I was a having a good long chat with a lovely friend last night and she got a biit cross with me because I kept putting myself down - she pointed out that I am still behaving in the way that my XP 'trained' me to behave (don't know if that's the right phrase to use). Like I[ve internalised his critical voice - god that sounds like therapy speak doesn't it!

Does anyone else feel that there is a gap between how others see you and how you see yourself?

Even now my self confidence is very low and I feel embarrassed to admit it and don't know what to do to improve it.

StrawberryBeret · 29/11/2009 11:59

My sister has never been "a rescuer" before. In fact she's always been the one to wear the trousers in all but one of her (many) previous relationships I can think of.

It's the way that this creep brainwashes her that makes her react in this way. He really is totally toxic.

The children in this relationship are not his which makes things far, far worse for us as family.

It's not like she can even use the excuse of having to keep on having him back for their sakes. It would be better gfor these children if he was a trillion miles away from them and their mother. At times she acknowledges that, but she just keeps on weakening and listening to all the crap he spews and letting him back into their lives for it all to start over again.
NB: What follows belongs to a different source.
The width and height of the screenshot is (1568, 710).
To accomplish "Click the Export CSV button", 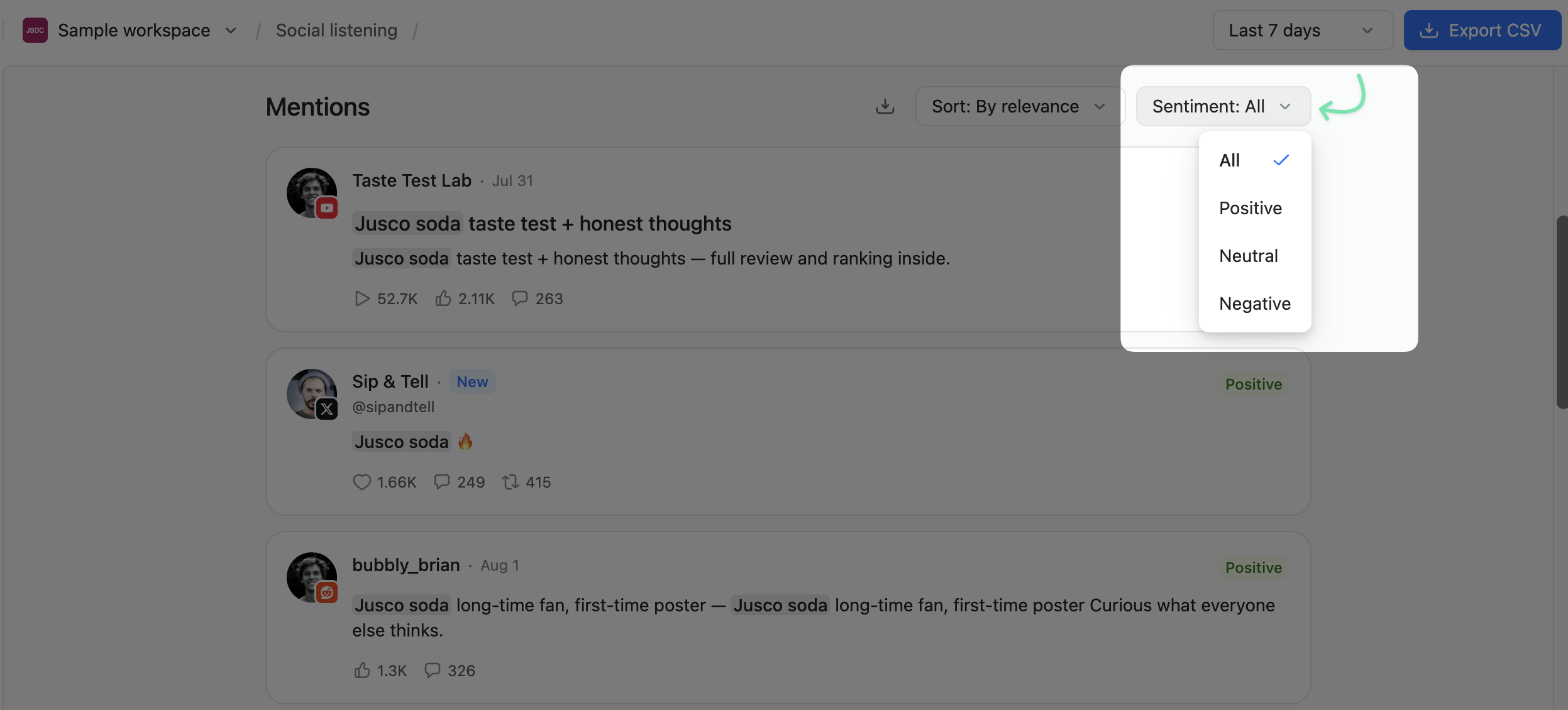I will [x=1482, y=30].
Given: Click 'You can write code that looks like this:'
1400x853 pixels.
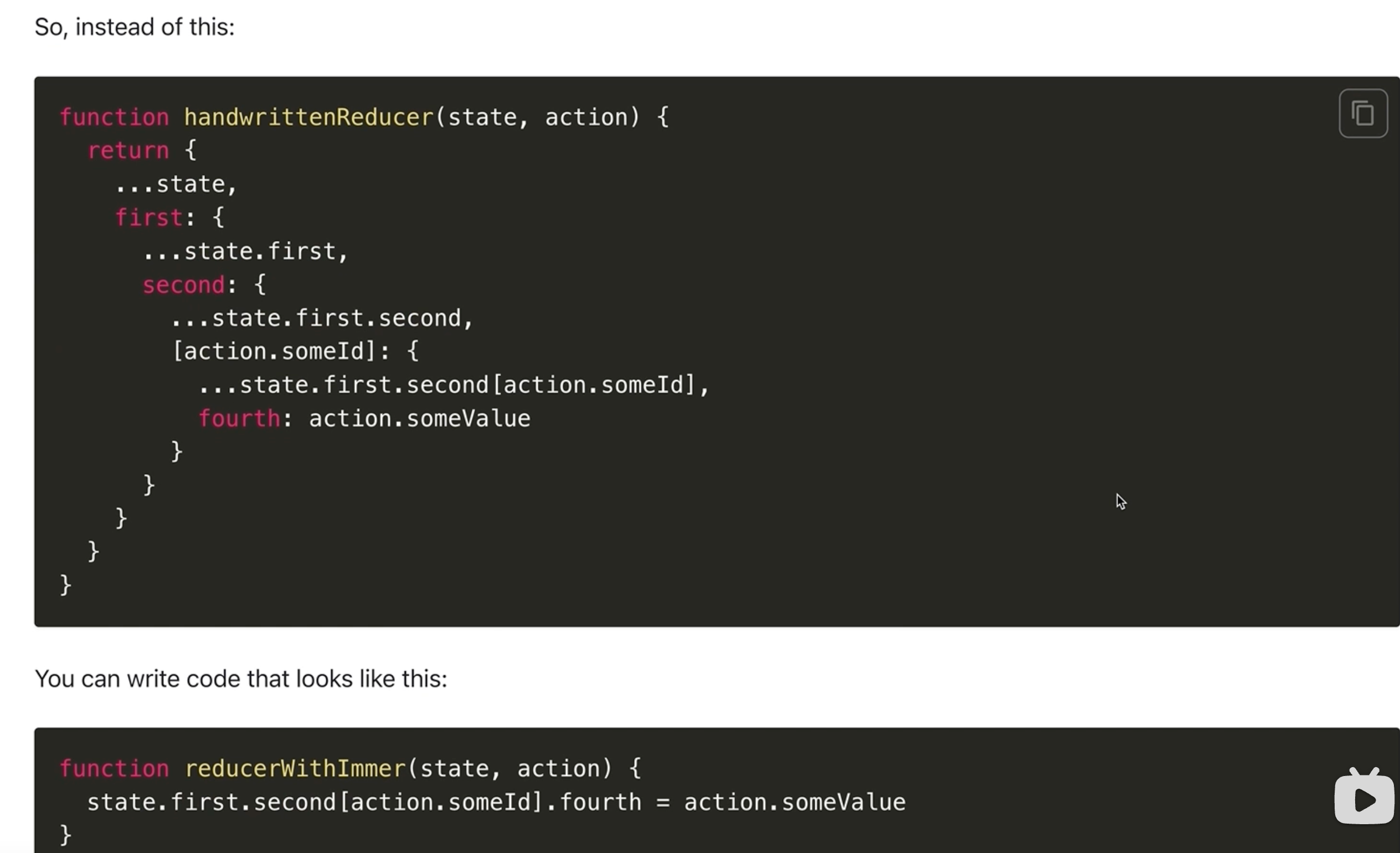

To be perfectly honest, she's old enough to make her own decisions and if it were just her we'd almost certainly just leave her to it but those children need to be looked out for by adults who are of a rational mind. By her own admission, her mind is in a haze and she can't concentrate properly when he's around because he takes up all her head space.

We need to keep close so that we can be there for those children but it's heartbreaking that we are utterly impotent really and unable to any more than just watch from the sidelines the carcrash that is their mother's so called "relationship" with this freak.